Your objective: Produce a copy of every line in the records that holds the string "computer".

[Opening Source records section]

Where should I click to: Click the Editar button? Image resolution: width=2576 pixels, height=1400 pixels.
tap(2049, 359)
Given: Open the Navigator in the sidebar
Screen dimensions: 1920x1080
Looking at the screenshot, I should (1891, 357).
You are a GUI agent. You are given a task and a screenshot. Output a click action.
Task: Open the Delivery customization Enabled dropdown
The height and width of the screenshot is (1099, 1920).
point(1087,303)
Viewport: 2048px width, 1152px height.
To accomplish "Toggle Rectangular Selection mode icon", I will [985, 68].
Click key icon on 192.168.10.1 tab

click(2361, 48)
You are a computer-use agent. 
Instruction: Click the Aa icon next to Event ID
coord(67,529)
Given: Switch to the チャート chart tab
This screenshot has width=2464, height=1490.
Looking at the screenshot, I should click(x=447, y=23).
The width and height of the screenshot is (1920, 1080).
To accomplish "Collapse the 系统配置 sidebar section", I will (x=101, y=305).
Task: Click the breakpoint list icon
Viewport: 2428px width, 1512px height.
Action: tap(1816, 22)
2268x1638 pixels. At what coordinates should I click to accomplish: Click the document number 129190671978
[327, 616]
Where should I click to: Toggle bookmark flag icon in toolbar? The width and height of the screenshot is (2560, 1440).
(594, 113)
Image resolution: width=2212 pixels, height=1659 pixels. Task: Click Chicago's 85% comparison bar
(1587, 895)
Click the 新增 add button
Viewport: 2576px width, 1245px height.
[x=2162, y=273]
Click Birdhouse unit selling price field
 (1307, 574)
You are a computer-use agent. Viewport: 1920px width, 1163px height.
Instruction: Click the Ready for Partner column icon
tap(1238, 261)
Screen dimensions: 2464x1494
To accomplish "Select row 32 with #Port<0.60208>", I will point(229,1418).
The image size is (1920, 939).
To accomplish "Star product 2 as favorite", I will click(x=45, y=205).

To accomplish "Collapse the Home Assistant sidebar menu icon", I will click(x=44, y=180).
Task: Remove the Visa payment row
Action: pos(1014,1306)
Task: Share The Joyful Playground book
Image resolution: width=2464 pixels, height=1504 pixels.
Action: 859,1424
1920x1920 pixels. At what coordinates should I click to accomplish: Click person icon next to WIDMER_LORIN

[Closing Source records section]

Response to the exercise:
You are a computer-use agent. 
You are a computer-use agent. Viewport: 1920px width, 1163px height.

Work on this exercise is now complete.